In light chain amyloidosis, a reduction in dFLC to below 40 mg/l is a prerequisite for organ recovery as nearly half of the patients who achieve very good partial haematological responses have improvement in the function of the involved organ. We describe a patient who developed new-onset cardiac amyloidosis despite a post-treatment reduction in dFLC to <10 mg/l.
Light chain, plasma cell, cardiac amyloidosis
Cardiac involvement is a major predictor of severe disease and an indicator of poor prognosis in light chain (AL) amyloidosis.
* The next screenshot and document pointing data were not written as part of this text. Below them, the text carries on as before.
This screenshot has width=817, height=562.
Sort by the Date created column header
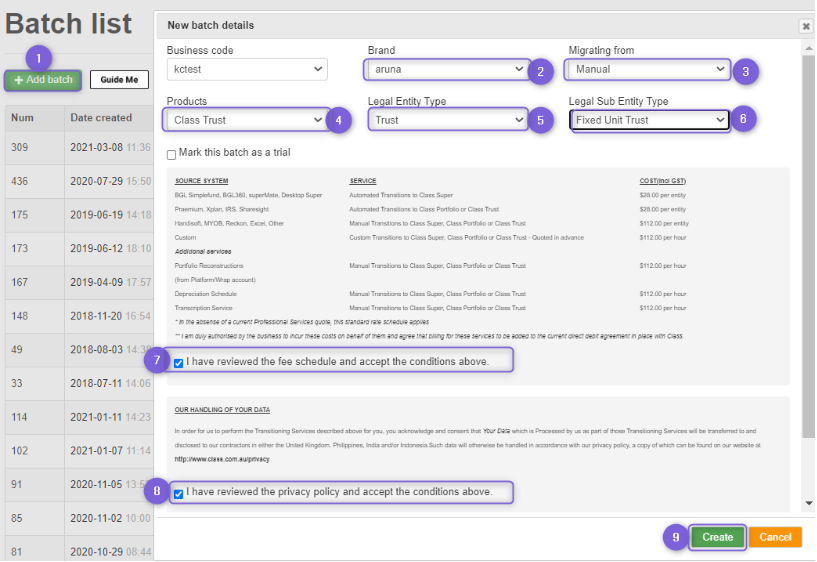coord(101,118)
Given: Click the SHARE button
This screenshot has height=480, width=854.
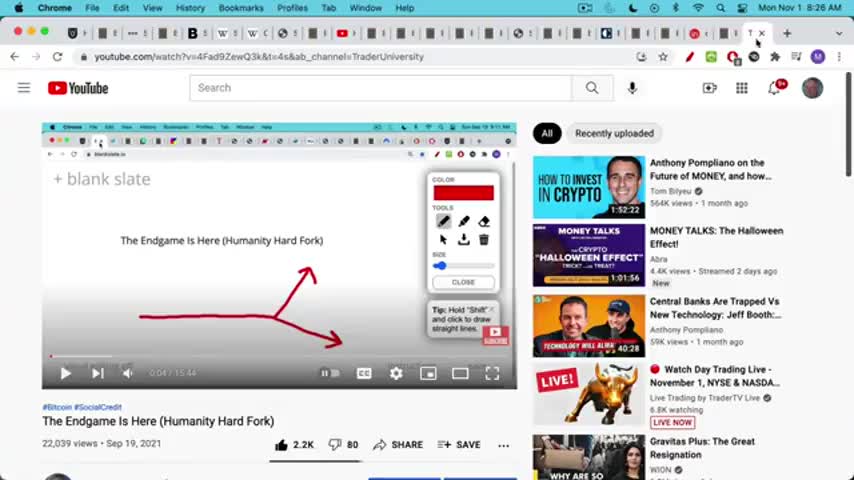Looking at the screenshot, I should [x=398, y=445].

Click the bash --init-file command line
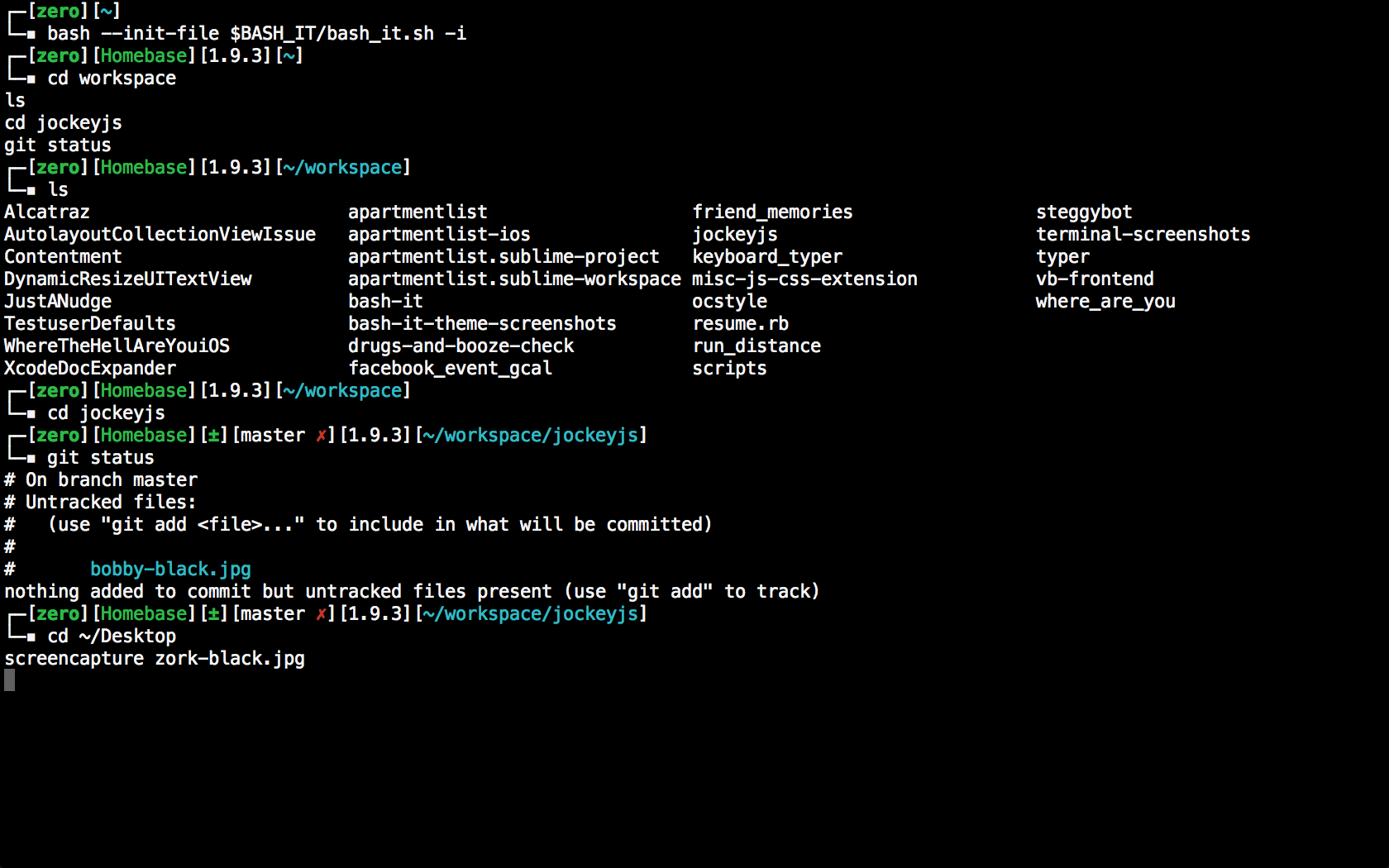tap(256, 33)
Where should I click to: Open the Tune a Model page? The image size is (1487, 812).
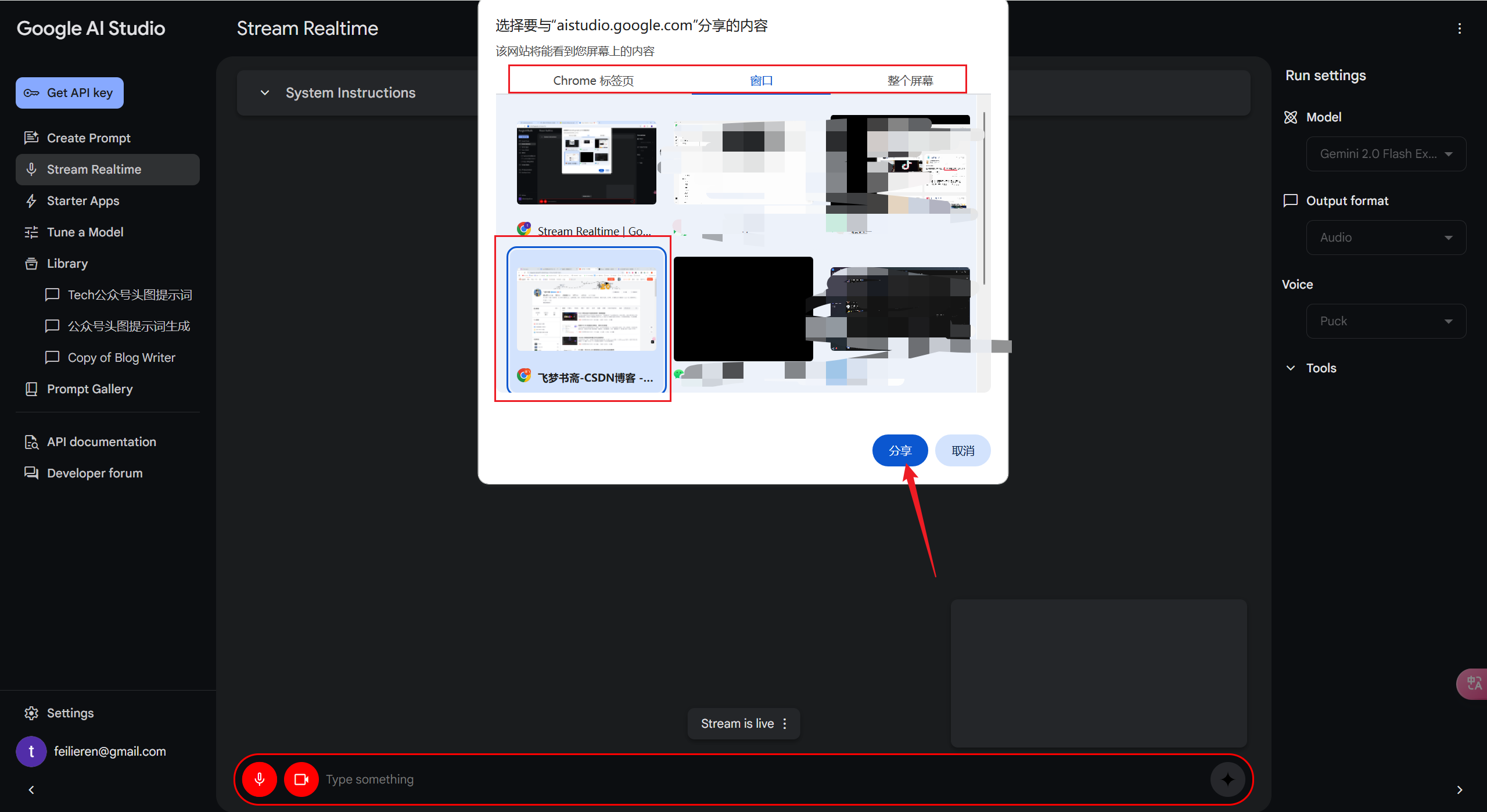tap(85, 232)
Amyloid infiltration of the myocardium reduces myocardial perfusion, disrupts the cardiac conduction system, and is toxic to the myocytes, producing diastolic and systolic dysfunction and an increased risk of arrhythmia[1]. Clinically, this translates to significant morbidity and increased mortality. Hence, it is imperative to evaluate for cardiac involvement at the initial diagnosis of AL amyloidosis. Studies show that a reduction in amyloidogenic serum light chains with plasma cell-directed therapy prevents new cardiac amyloid deposits and may improve involved organ function and patient survival. The goal of plasma cell-directed therapy is to achieve <40 mg/dl dFLC (difference in involved and uninvolved light chains), so-called very good partial haematological response (VGPR). A subset of patients with low levels of involved light chains (<50 mg/dl) at the time of diagnosis need to aim for dFLC <10 mg/dl[2]. This case report details an unusual development of new-onset cardiac amyloidosis in a patient even though they had achieved a haematological VGPR to treatment.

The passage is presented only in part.